NewsNational News

Actions

Fearing Trump, scientists scramble to backup U.S. climate data, research

Posted
and last updated

As President-elect Donald Trump's cabinet continues to grow, so does the number of climate change deniers in it.

That has many climate scientists in the U.S. in a full-blown panic, worried that government research and data on climate change may disappear.

Over the weekend Eric Holthaus, a meteorologist and self-proclaimed "climate hawk," tweeted out a request for any government climate databases to be copied and backed up.

 

Holthaus worried in the Washington Post about a "21st century book burning" of climate data when Trump takes office.

Now the University of Toronto is hosting what it's calling a "guerrilla archiving" event this Saturday to add as many of the databases to the internet archive as possible.

Patrick Keilty is a professor of data sciences at the University of Toronto and is organizing the archiving event.

"Every new administration changes government websites when they come into power," he said via Skype. "We were especially worried about data that was a part of government agencies they want to cut."

In the past, Trump has claimed that the global warming was manufactured by the Chinese and has pledged to undo President Obama's climate policies when in office.

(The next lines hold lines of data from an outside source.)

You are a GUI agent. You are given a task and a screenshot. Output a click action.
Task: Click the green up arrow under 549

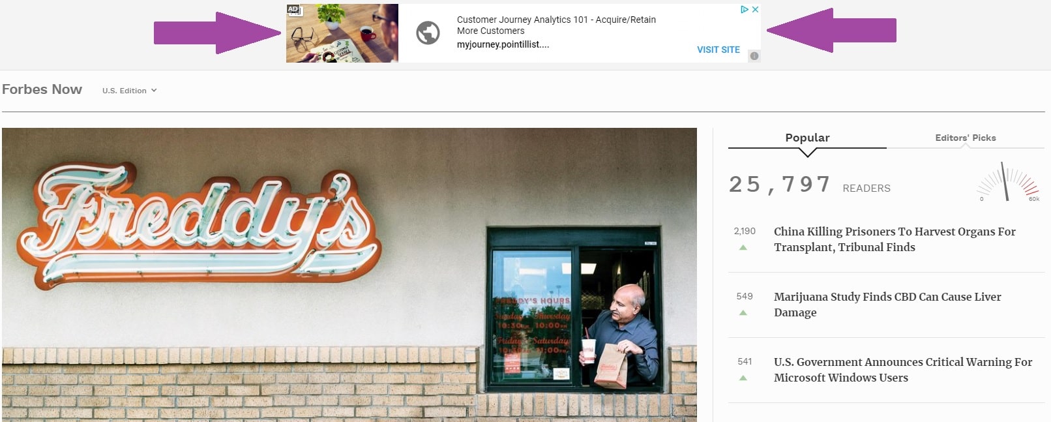coord(743,313)
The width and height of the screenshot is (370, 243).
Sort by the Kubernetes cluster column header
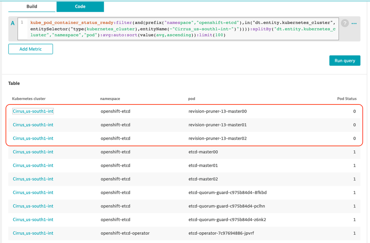(29, 99)
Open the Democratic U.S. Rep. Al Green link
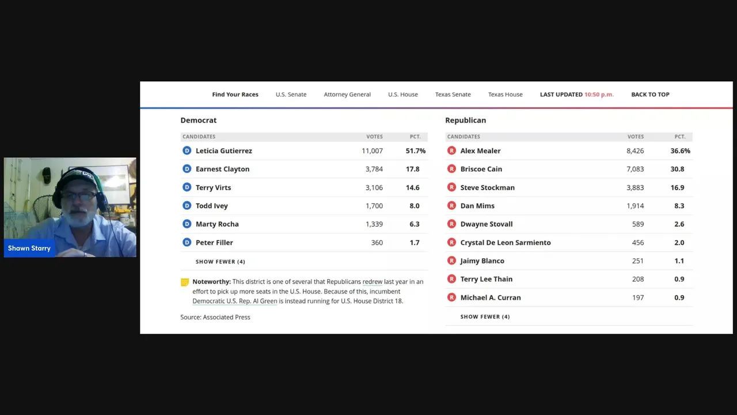This screenshot has height=415, width=737. pos(234,301)
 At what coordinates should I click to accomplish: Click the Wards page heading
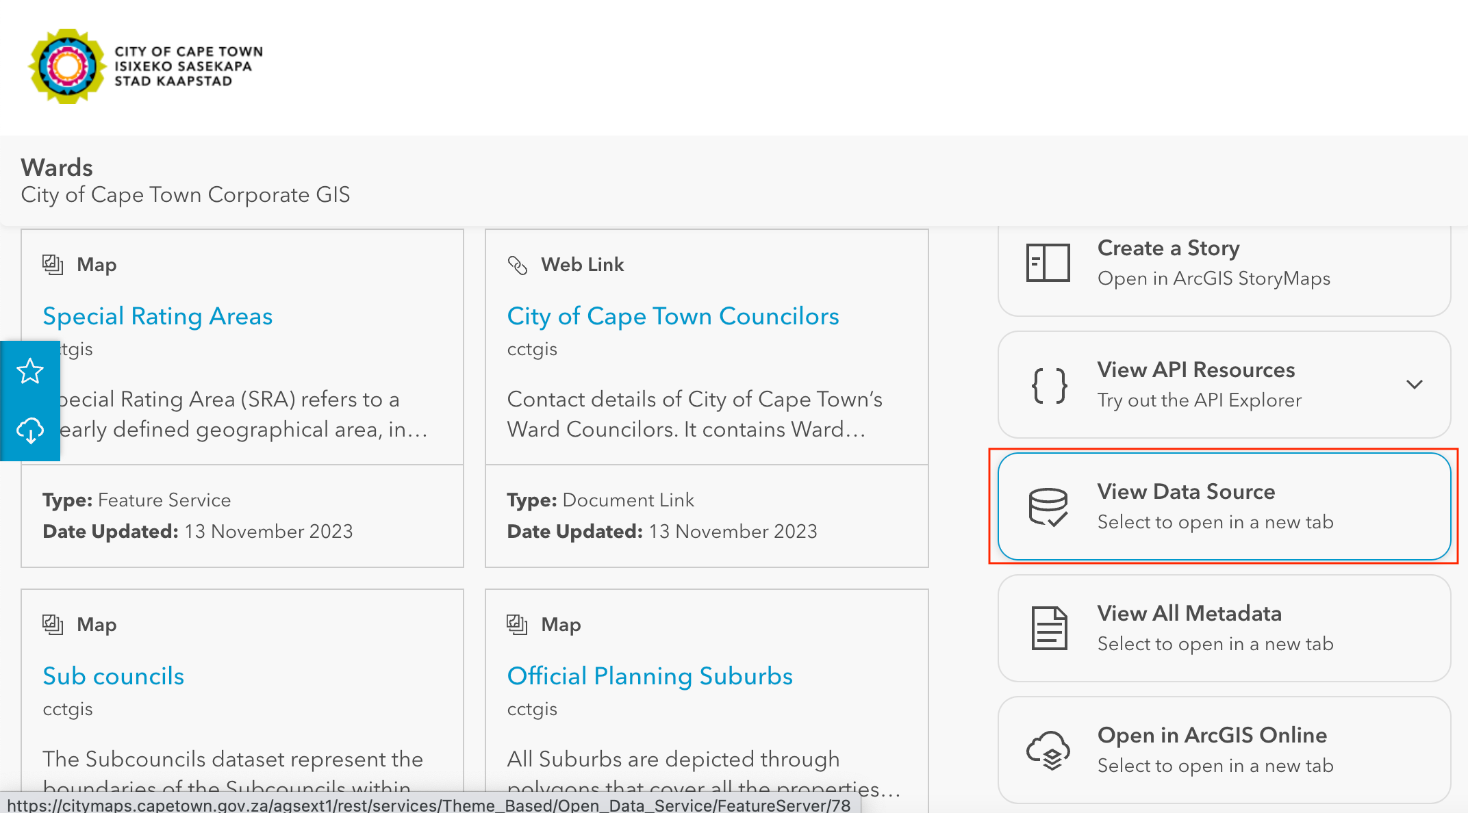57,168
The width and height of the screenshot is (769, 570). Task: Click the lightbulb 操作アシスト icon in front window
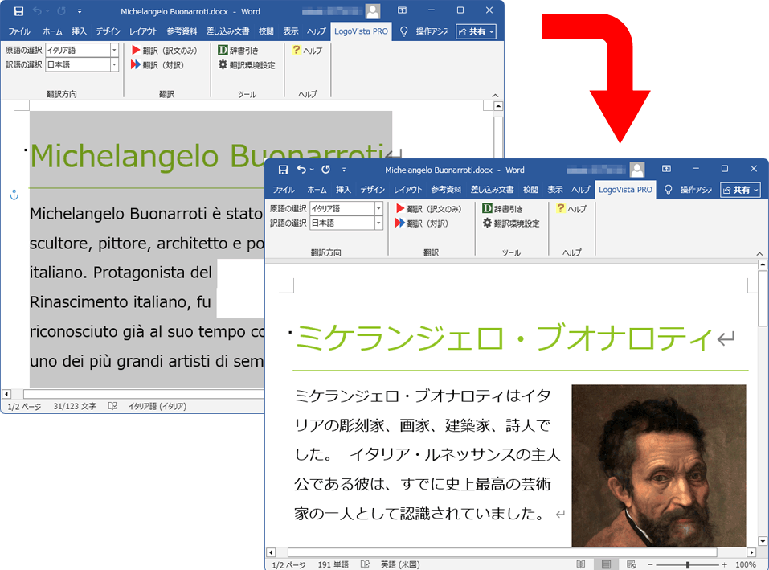(668, 190)
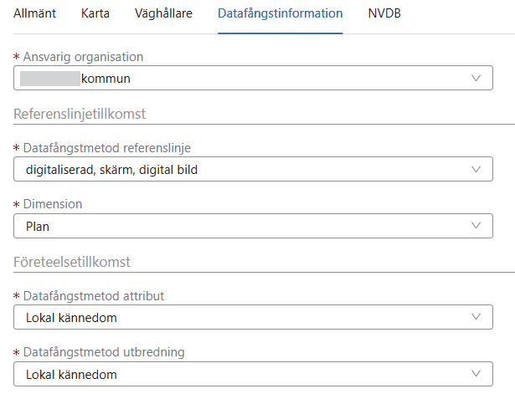Switch to the Allmänt tab
The image size is (515, 399).
coord(37,13)
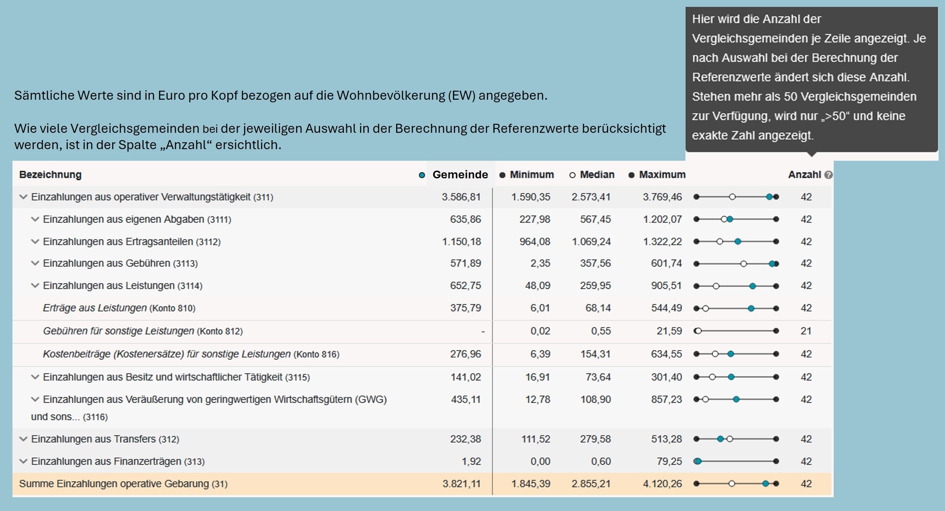The height and width of the screenshot is (511, 945).
Task: Expand Einzahlungen aus Transfers (312) chevron
Action: (23, 439)
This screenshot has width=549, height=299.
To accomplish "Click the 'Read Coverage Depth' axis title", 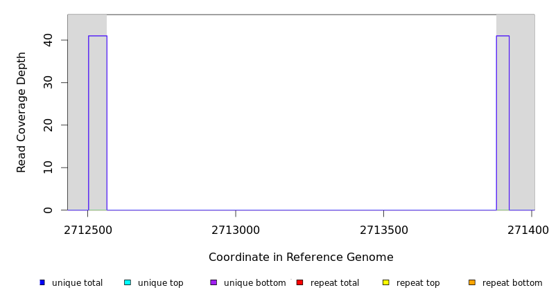I will click(x=21, y=112).
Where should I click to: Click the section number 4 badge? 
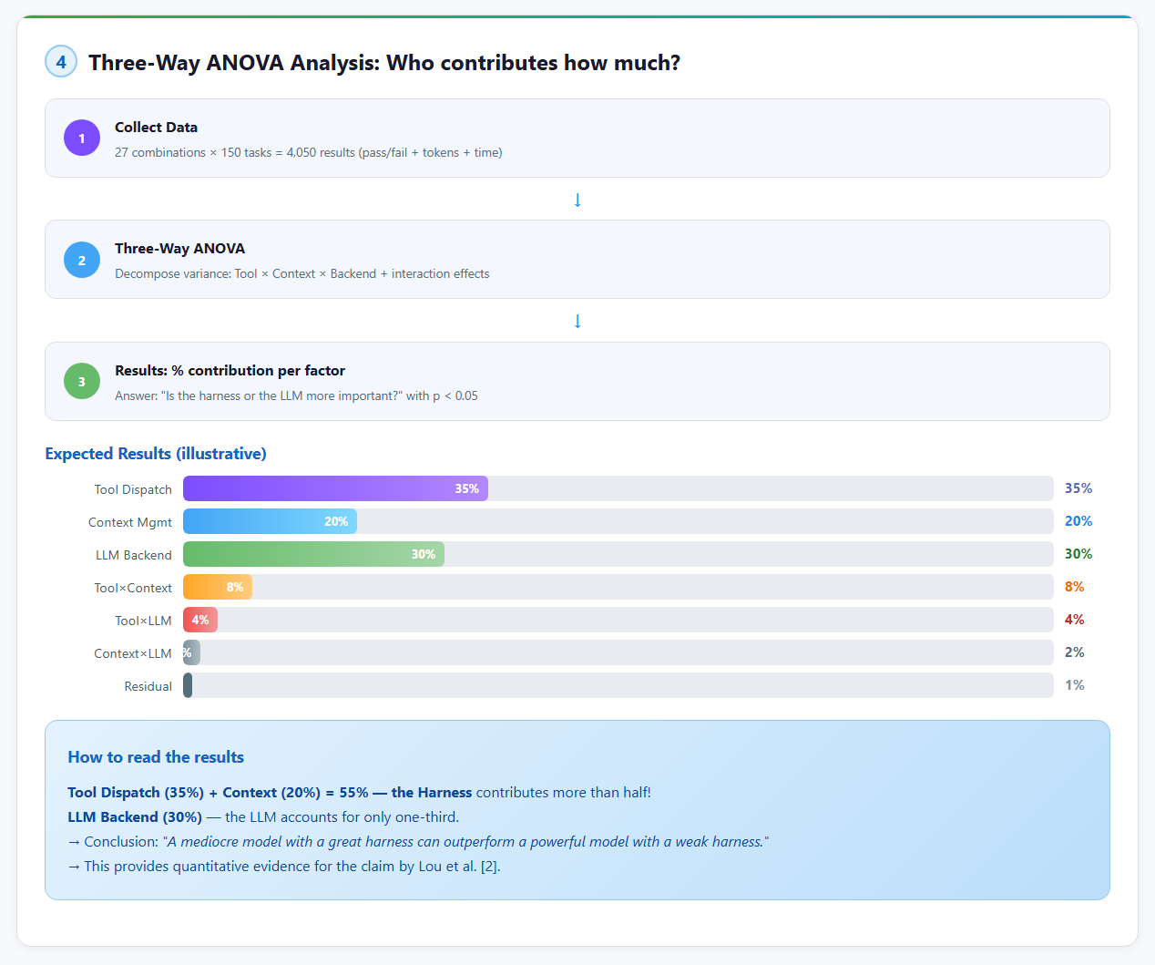pyautogui.click(x=61, y=62)
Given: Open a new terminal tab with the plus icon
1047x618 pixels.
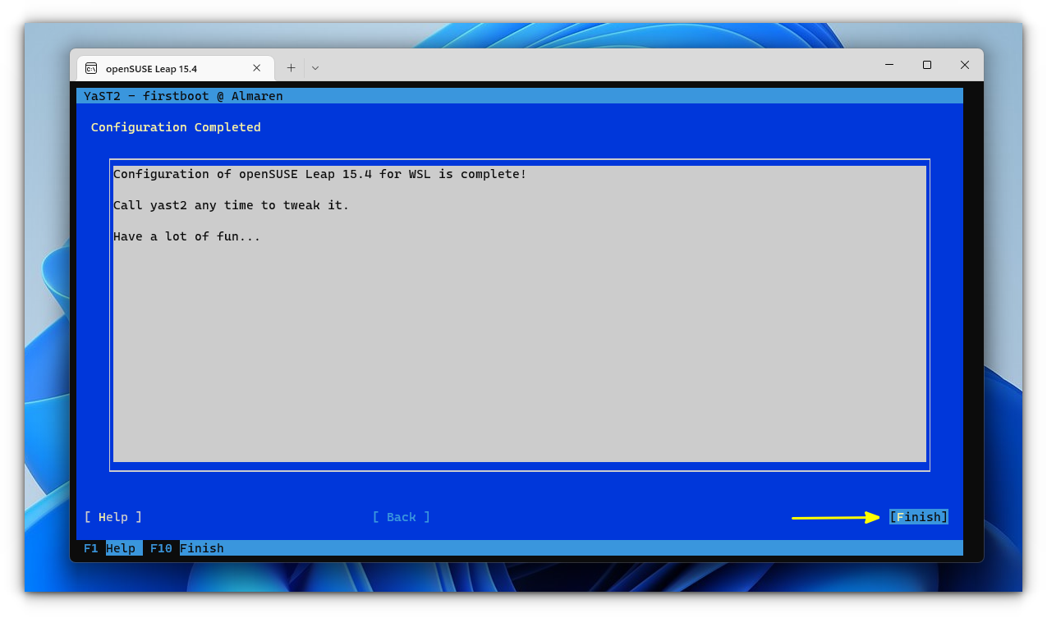Looking at the screenshot, I should tap(291, 68).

Keilty says there is precedent for worrying.

A government report in 2007 found the Bush administration routinely changed or suppressed climate data.

Keilty says his school in Canada is involved because Canadian climate policy is influenced by the U.S., and former Canadian Prime Minister Stephen Harper took climate data offline.

The Trump transition team is disavowing a request sent to the Department of Energy asking for all the names of government scientists who worked on researching climate change.

The Obama administration denied the request, and Trump's team says the person who sent it has been "counseled."